Returning to Nature: Your Remains at Sleeping Bear
March 8, 2014
You might love Sleeping Bear Dunes National Lakeshore – but do you want your ashes scattered there when you die? Now you can.
Pam Barnett, owner of Parkland Peace, assists families in returning their loved ones’ cremated remains (cremains) to nature. Having secured permits from national and state parks and permission from private estate owners, she's established several sites in which to scatter ashes.
In 2012, Northport’s Barnett obtained a permit and million-dollar insurance policy to settle cremains throughout the Lakeshore, a 35-mile stretch of Lake Michigan's eastern coastline.
“The chief ranger and park superintendent were very gracious and courageous about permitting this activity,” Barnett says, adding she was asked to provide GPS coordinates of her chosen release sites.
“As a professional, I will follow their rules, whereas individuals covertly releasing cremated remains in the park won’t know the guidelines or perhaps be as likely to adhere to them.”
Barnett charges $250 for the service at Sleeping Bear Dunes.
Formerly living in a remote cabin in southeast Arizona’s wilderness, Barnett was contacted by acquaintances who wanted help releasing remains of loved ones in nature. She agreed to help and, after her husband died in 2004, decided she could offer a low-cost settling service to other families, as well.
“I thought there must be a lot of people who don’t have a friend living in the wilderness to do this for their loved ones,” Barnett says. “I wanted to be able to assist them.”
In 2006, she moved back home to Michigan, reuniting with family in Leelanau County.
“When Sleeping Bear Dunes National Lakeshore was designated by Good Morning America as the ‘Most Beautiful Place in America,’ my dream business revived,” she recalls. “I talked to a lot of people and determined that most of them would be receptive to this business.

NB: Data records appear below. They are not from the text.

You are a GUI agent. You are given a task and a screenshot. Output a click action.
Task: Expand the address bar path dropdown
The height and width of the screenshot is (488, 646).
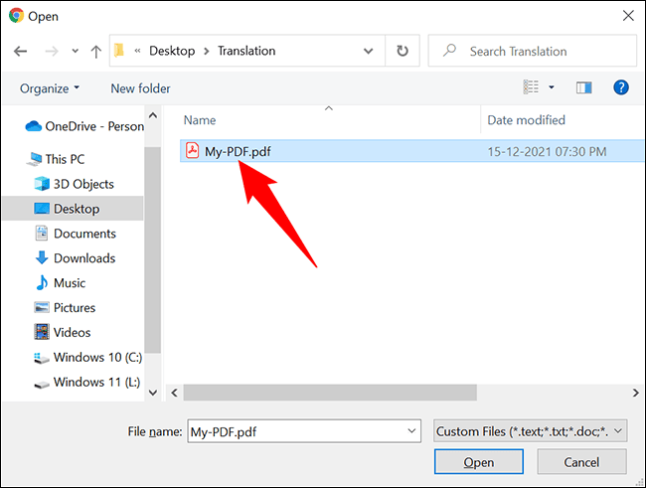[368, 51]
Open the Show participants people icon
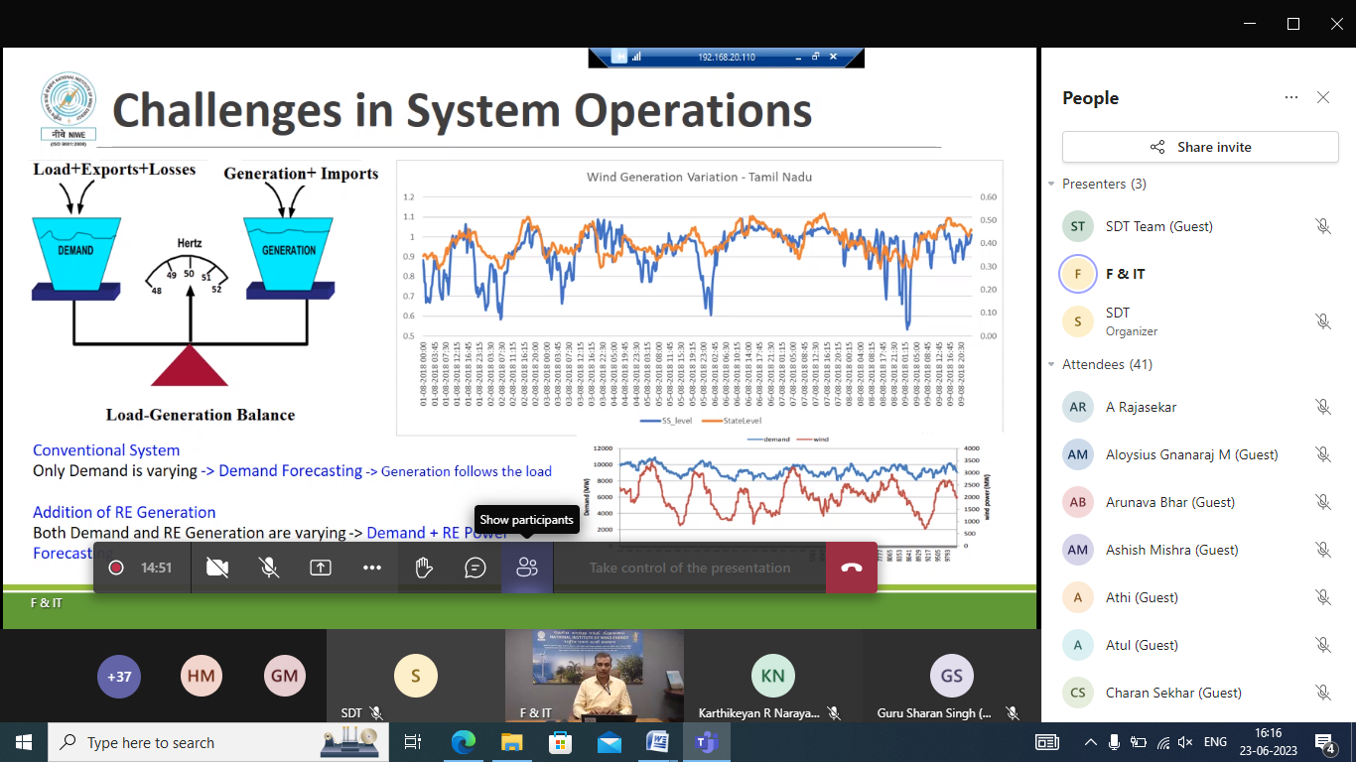1356x762 pixels. (x=527, y=568)
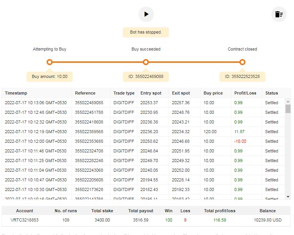Click the ID: 355022489088 badge
294x235 pixels.
coord(146,76)
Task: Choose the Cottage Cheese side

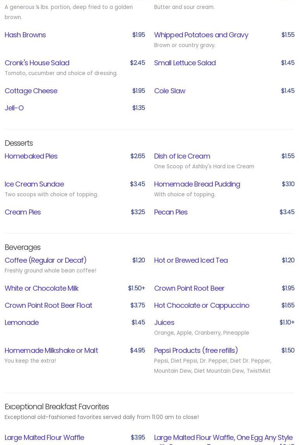Action: click(x=31, y=91)
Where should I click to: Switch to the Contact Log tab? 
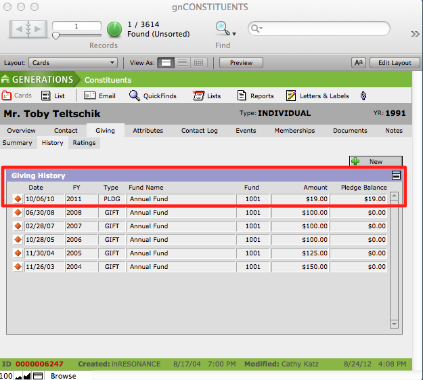199,131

I also learned many of our neighbors have the cremated remains of friends or family members in their home and want an alternative.”
So what are the rules for scattering ashes inside the national park?
“Off pathways and surface release only; no ‘raking’ into the soil,” she says. “Also, no markers of any kind – even ‘natural’ ones, such as a pile of rocks – and no litter left at the scene.”
In addition to Sleeping Bear, Barnett offers settling sites at Texas state parks and in Arizona at her estate and at a friend’s farm in the mountains.
Many companies will scatter remains from planes and offshore vessels or hike them into remote locations, but families who attempt to scatter ashes themselves can end up in hot water.
“I know of instances where people attempting maritime and shore releases find themselves in trouble with the law,” she says. “It’s also very important to secure permission before releasing cremains on private property or public lands.”
Scattering ashes in the national park will allow families to go to the site “just as they might go to a cemetery to pay their respects," Barnett adds.
“Perhaps some of those families will develop a tradition of an annual party in the park... and create great memories for current generations.”